Before: NELSON and BOGGS, Circuit Judges, and GILMORE, District Judge.*

PER CURIAM.


This is an appeal by a federal prisoner, Frederick Conti, from an order denying relief under 28 U.S.C. § 2255. Mr. Conti asks us to decide whether a conspiracy conviction can properly serve as a predicate for a career offender enhancement under U.S.S.G. Sec. 4B1.1 and whether the district court abused its discretion in denying a request for an evidentiary hearing on two ineffective assistance of counsel claims.

The first issue has now been resolved unfavorably to Mr. Conti in United States v. Williams, 53 F.3d 759 (6th Cir. 1995), a decision published subsequent to the oral argument in this case. The ineffective assistance claims are without substance, and we shall affirm the denial of Mr. Conti's Sec. 2255 motion.

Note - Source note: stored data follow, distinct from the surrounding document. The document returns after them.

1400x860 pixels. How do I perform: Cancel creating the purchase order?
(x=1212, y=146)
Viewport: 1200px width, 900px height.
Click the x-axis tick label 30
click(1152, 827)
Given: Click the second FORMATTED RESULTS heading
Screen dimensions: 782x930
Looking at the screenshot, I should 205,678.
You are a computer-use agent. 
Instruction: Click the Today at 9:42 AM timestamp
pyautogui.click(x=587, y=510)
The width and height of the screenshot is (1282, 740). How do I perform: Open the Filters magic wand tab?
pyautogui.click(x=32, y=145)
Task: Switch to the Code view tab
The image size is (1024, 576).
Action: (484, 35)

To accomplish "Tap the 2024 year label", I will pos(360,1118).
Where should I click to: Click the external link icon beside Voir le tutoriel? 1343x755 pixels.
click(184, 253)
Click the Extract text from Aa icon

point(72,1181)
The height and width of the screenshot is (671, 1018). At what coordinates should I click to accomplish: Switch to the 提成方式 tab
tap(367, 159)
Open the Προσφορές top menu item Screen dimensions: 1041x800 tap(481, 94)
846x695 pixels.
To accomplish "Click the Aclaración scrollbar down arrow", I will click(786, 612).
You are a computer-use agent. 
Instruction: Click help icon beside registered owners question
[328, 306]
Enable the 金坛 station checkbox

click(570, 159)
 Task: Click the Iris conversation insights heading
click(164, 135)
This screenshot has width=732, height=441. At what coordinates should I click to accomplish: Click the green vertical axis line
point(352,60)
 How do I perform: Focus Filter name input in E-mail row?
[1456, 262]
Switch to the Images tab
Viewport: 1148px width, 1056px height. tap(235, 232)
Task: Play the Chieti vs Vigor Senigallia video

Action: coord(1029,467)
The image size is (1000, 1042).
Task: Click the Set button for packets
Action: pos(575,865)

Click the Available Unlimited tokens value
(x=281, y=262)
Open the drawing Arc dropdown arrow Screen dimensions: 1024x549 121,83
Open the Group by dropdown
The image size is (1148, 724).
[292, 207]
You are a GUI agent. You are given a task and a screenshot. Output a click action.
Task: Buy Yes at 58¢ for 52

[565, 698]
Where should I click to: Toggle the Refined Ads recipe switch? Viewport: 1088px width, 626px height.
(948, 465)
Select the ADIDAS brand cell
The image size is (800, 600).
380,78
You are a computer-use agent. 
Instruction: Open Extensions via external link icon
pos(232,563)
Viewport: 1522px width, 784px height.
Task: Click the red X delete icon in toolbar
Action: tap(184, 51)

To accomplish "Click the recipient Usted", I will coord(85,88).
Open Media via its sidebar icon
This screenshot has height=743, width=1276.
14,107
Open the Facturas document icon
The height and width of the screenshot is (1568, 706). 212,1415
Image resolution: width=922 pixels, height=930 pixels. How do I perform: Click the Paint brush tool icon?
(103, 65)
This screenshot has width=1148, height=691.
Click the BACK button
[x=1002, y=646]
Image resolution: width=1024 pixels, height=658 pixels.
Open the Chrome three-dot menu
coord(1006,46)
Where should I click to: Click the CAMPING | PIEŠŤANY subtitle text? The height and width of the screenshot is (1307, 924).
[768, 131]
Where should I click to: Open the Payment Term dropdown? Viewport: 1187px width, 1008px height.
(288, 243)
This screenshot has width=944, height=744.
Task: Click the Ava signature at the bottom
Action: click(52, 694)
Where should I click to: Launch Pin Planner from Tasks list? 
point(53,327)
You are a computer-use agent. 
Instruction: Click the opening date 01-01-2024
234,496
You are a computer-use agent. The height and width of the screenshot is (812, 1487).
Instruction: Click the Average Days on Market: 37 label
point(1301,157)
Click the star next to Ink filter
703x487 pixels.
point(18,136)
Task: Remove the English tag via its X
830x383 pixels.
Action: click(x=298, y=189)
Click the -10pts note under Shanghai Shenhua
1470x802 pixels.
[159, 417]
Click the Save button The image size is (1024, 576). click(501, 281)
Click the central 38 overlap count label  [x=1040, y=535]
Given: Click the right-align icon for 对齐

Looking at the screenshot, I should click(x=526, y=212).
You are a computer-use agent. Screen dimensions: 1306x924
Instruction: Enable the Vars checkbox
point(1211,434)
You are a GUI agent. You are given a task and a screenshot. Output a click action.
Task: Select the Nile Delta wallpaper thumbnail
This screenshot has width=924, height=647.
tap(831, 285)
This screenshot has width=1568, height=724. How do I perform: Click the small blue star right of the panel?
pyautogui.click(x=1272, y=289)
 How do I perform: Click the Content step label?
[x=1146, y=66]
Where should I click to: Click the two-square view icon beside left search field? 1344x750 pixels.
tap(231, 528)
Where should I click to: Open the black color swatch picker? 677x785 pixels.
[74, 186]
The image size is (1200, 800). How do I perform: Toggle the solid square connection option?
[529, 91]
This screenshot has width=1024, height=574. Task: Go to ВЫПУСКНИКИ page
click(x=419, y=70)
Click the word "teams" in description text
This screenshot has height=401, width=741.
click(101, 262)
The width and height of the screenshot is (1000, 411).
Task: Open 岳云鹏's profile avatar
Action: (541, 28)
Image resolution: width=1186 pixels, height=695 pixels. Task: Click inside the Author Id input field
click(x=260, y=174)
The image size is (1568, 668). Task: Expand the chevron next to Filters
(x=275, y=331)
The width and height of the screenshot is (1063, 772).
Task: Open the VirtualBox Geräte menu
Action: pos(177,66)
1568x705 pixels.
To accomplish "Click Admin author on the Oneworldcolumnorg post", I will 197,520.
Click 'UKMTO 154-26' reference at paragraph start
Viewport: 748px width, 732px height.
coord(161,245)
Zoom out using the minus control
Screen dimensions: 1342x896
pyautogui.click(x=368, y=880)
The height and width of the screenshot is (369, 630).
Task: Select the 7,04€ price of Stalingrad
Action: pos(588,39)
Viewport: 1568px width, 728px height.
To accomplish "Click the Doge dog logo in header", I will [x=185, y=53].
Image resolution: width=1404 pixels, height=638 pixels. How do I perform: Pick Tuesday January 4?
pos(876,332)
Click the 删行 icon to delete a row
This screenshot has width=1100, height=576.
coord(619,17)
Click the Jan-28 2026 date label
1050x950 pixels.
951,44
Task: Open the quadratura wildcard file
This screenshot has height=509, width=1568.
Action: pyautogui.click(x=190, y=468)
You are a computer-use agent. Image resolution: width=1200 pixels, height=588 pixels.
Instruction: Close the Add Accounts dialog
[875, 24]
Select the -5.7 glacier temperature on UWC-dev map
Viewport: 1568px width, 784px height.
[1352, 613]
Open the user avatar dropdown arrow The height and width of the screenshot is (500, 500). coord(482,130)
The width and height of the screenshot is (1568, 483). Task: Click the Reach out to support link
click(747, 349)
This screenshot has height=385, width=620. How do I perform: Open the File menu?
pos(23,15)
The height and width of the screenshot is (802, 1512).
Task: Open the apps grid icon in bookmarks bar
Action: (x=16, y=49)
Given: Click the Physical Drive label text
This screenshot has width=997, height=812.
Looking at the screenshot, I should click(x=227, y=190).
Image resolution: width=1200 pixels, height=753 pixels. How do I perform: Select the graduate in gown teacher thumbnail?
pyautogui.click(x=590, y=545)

The background of this case was set forth in our opinion affirming the conviction and sentence on direct appeal, United States v. Conti, No. 91-3712, 1992 WL 174537 (6th Cir. July 24, 1992), cert. denied, 113 S. Ct. 628 (1992), and we need not repeat here what was said there. It is sufficient to say that Mr. Conti was involved in an interstate drug conspiracy, his role in which was uncovered after two co-conspirators, Anthony Gati and Debra Vickie Tracy, began cooperating with federal authorities. Mr. Gati and Ms. Tracy were the principal witnesses against Mr. Conti at trial, and their testimony was supported by tape recordings, made secretly, that implicated Conti.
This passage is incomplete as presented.